■ Tujuan: Menurut teks tentang filosofi berhijab, pada masa pemerintahan siapa penerapan hijab ditetapkan di masyarakat Persia?
==== Kutipan Terpilih ====
Kamis, 29 Desember 2016

FILOSOFI BERHIJAB


Kata hijab selalu di identikan dengan busana yang selalu dikenakan oleh wanita muslimah. Dan seiring berjalannya waktu, di era tahun ini, pembahasan soal hijab sering menimbulkan kontroversi. Hal ini disebabkan karena munculnya model model hijab yang sedang booming. Supaya tidak ada kesalah pahaman mengenai hijab, kami akan mengurai sejarah hijab dan bagaimana filosofinya.
Pada masa pra islam, hijab telah dikenal di beberapa agama Majusi, Yahudi, dan Nasrani, serta pada kebudayaan masyarakat Romawi, Persia, dan India. Pada masyarakat Arab, hijab dikenal ketika datangnya islam. Bagi masyarakat Yahudi, aturan hijab sangat ketat bagi perempuan. Mereka wajib mengenakan hijab pada saat keluar rumah. Jika aturan itu dilanggar maka haram bagi suaminya dan berhak menceraikannya tanpa membayar mahar.
Menurut Will Durant dalam buku Wanita dan Hijab karya Sayyid Mutahhari. Pada masyarakat Persia, penerapan hijab baru ditetapkan pada masa pemerintahan Daryusy, namun penggunaannya terbatas pada wanita yang sedang haid. Dengan demikian, bagi perempuan yang sedang haid, mereka wajib mengenakan kerudung ketika mereka keluar rumah. Hal tersebut diperngaruhi oleh peraturan yang diterapkan pada masyarakat Majusi.
==== Data yang Diberikan ====
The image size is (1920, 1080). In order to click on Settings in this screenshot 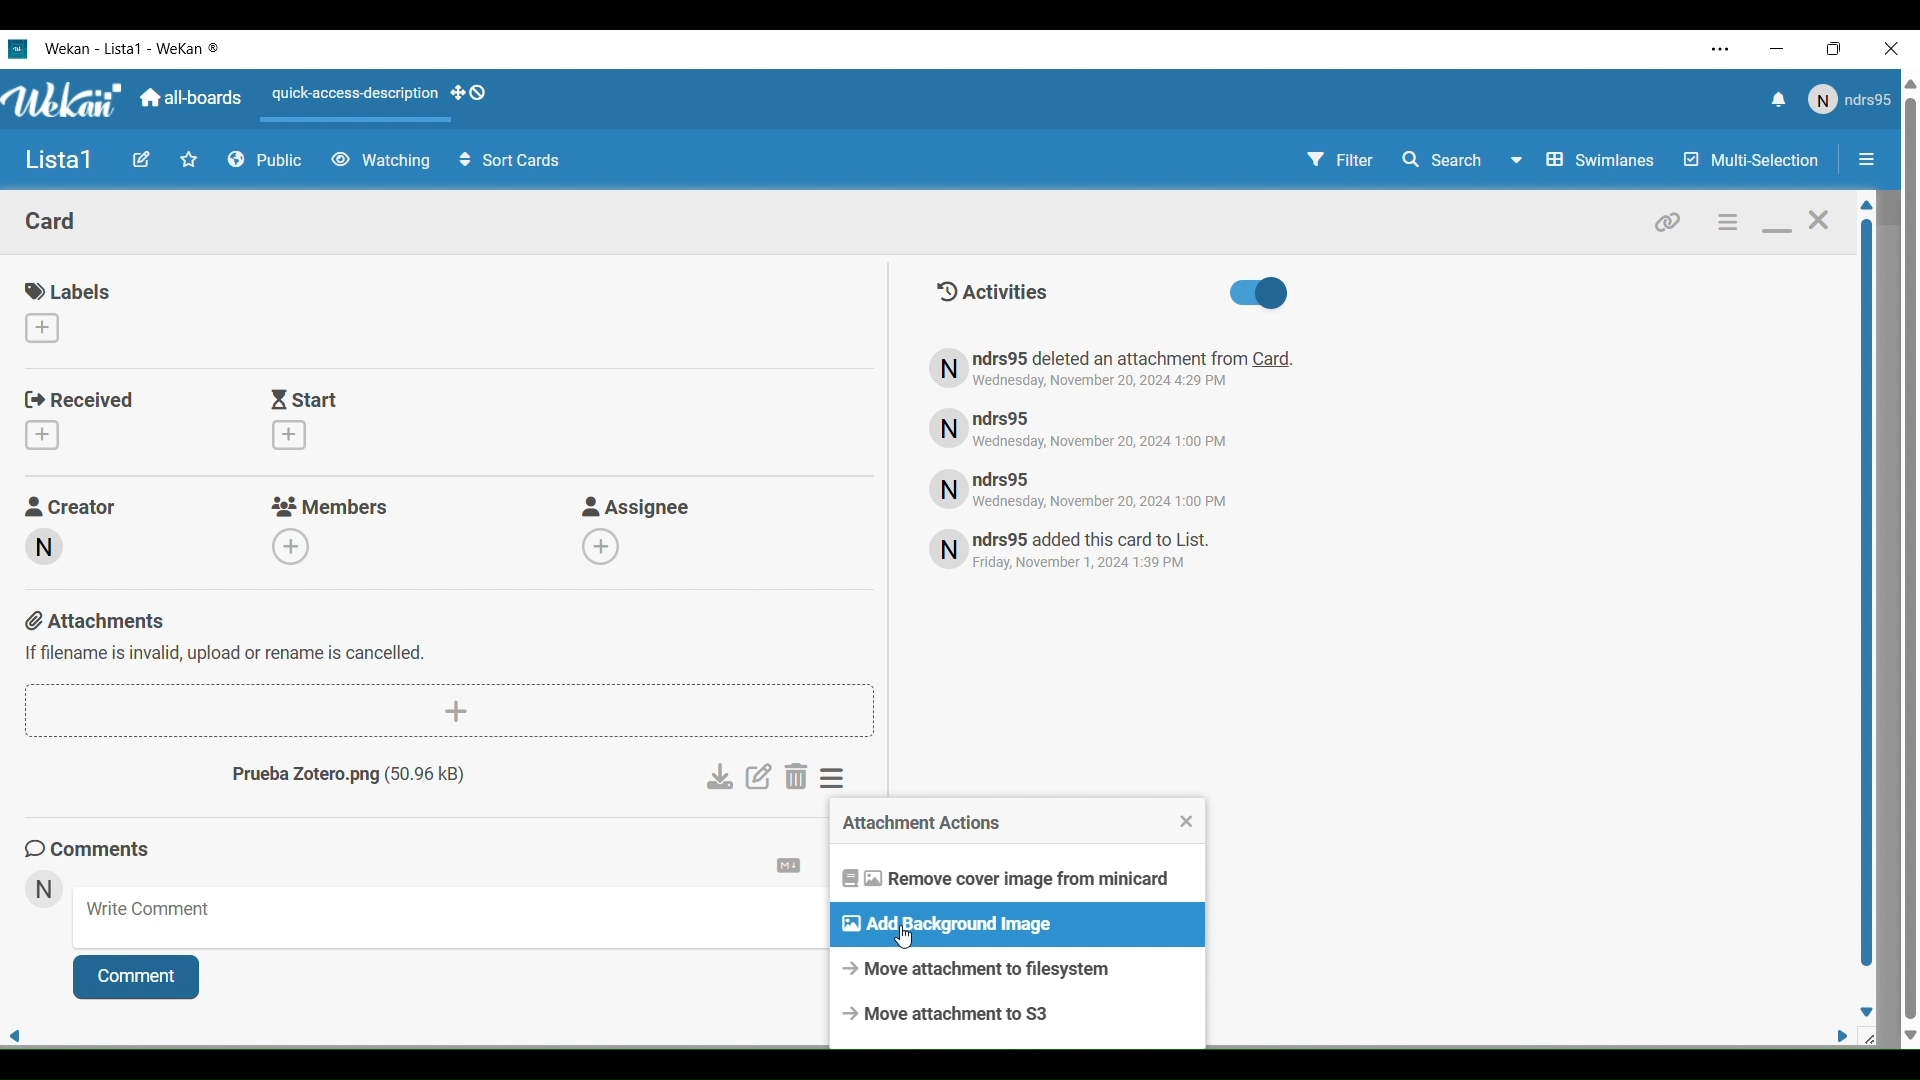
====
■ Hasil Tugas: Pada masa pemerintahan Daryusy.